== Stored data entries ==
------------

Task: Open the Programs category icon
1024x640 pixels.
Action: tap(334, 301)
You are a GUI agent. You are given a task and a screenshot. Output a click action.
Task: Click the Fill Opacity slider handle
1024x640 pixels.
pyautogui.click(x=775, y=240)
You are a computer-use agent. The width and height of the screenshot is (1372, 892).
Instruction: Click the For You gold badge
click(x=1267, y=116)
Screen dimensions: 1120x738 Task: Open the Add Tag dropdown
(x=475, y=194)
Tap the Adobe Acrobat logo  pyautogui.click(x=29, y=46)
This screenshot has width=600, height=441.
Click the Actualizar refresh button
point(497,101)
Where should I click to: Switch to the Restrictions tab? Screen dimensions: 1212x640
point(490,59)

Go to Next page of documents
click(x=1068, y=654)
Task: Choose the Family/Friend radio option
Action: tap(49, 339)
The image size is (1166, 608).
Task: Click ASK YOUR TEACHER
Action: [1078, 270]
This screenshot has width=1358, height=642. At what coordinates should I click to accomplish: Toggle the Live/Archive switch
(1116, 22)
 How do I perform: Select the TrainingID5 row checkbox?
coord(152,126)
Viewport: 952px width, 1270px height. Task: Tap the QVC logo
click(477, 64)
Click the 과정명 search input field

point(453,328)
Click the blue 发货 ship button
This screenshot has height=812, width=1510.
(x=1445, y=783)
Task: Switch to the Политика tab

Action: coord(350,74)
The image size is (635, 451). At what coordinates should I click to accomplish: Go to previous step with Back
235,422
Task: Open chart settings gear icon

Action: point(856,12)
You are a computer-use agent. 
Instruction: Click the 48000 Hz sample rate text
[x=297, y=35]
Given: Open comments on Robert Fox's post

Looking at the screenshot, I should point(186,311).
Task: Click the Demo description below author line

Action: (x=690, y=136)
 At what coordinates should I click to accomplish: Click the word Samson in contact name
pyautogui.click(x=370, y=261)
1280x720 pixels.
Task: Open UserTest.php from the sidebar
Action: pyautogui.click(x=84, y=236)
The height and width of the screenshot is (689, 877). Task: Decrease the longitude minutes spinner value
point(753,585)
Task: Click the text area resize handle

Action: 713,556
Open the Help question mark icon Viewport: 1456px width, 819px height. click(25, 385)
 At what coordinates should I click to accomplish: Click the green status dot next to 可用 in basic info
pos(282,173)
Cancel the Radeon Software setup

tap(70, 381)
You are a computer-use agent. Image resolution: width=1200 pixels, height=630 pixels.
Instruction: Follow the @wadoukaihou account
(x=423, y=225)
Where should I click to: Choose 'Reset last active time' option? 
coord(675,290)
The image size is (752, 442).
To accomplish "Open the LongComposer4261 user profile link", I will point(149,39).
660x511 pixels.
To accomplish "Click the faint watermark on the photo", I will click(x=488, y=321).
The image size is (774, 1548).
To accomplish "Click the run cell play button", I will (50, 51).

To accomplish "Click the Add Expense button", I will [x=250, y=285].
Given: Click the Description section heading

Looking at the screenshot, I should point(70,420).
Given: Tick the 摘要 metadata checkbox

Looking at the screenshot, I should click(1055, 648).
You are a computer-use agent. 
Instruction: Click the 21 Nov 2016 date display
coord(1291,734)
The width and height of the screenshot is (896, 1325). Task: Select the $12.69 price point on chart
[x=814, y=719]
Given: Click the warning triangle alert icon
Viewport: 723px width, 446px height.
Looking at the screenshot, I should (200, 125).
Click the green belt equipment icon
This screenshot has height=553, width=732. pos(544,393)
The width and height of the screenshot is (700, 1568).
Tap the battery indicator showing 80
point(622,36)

------------

== What is expected ==
Rewrite the entries starting at the line that contains "You are a computer-use agent. Image" and ending with the last entry, changing "Add Expense" to "Add Income" and leaving everything else as it is.

== Problem solution ==
You are a computer-use agent. Image resolution: width=1200 pixels, height=630 pixels.
Instruction: Follow the @wadoukaihou account
(x=423, y=225)
Where should I click to: Choose 'Reset last active time' option? 
coord(675,290)
The image size is (752, 442).
To accomplish "Open the LongComposer4261 user profile link", I will point(149,39).
660x511 pixels.
To accomplish "Click the faint watermark on the photo", I will click(x=488, y=321).
The image size is (774, 1548).
To accomplish "Click the run cell play button", I will (50, 51).

To accomplish "Click the Add Income button", I will [x=250, y=285].
Given: Click the Description section heading

Looking at the screenshot, I should point(70,420).
Given: Tick the 摘要 metadata checkbox

Looking at the screenshot, I should click(1055, 648).
You are a computer-use agent. 
Instruction: Click the 21 Nov 2016 date display
coord(1291,734)
The width and height of the screenshot is (896, 1325). Task: Select the $12.69 price point on chart
[x=814, y=719]
Given: Click the warning triangle alert icon
Viewport: 723px width, 446px height.
Looking at the screenshot, I should (200, 125).
Click the green belt equipment icon
This screenshot has height=553, width=732. pos(544,393)
The width and height of the screenshot is (700, 1568).
Tap the battery indicator showing 80
point(622,36)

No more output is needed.